- _What is being asked_: Keep to one stretch of the data below, the lines from the one with "Click the search" up to and including the one with "You are a computer-use agent. The", and return that stretch exactly.

━━ Data to examine ━━

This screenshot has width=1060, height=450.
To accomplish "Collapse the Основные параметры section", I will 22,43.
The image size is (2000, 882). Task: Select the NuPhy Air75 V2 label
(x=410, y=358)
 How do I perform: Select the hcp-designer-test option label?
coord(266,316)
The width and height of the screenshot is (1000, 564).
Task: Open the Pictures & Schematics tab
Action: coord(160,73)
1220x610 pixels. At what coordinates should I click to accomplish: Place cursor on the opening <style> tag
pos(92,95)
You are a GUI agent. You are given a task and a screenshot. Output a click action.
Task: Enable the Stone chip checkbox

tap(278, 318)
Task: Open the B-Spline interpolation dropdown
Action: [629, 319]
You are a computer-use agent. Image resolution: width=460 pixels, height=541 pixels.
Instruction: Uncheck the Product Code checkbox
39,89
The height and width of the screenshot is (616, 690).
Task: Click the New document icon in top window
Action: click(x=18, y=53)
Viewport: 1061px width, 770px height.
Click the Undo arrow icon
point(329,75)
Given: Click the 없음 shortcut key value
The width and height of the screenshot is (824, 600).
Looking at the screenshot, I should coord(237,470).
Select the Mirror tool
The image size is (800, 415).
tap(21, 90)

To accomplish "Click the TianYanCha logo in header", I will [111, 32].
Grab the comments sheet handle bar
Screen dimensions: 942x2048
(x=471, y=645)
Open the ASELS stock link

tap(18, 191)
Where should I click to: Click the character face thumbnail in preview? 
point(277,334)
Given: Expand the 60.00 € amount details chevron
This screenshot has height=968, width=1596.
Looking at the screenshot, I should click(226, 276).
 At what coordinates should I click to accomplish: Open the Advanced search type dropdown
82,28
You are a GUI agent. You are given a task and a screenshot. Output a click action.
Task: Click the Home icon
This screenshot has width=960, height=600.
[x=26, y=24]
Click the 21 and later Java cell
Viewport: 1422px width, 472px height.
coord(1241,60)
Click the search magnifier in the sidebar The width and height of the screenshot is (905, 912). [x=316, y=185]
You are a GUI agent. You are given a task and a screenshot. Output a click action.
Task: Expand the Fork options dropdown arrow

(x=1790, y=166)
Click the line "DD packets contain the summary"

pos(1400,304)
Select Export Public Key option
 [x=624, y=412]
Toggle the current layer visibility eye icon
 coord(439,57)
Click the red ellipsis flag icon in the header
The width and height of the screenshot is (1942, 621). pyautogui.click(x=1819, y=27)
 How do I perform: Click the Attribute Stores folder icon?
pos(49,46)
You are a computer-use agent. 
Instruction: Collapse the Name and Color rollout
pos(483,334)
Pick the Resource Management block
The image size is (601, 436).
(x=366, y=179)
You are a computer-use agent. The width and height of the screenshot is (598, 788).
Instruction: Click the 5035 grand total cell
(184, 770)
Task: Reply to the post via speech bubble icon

━━━

- _Task answer_:
Click the search magnifier in the sidebar The width and height of the screenshot is (905, 912). [x=316, y=185]
You are a GUI agent. You are given a task and a screenshot. Output a click action.
Task: Expand the Fork options dropdown arrow

(x=1790, y=166)
Click the line "DD packets contain the summary"

pos(1400,304)
Select Export Public Key option
 [x=624, y=412]
Toggle the current layer visibility eye icon
 coord(439,57)
Click the red ellipsis flag icon in the header
The width and height of the screenshot is (1942, 621). pyautogui.click(x=1819, y=27)
 How do I perform: Click the Attribute Stores folder icon?
pos(49,46)
You are a computer-use agent. 
Instruction: Collapse the Name and Color rollout
pos(483,334)
Pick the Resource Management block
The image size is (601, 436).
(x=366, y=179)
You are a computer-use agent. The width and height of the screenshot is (598, 788).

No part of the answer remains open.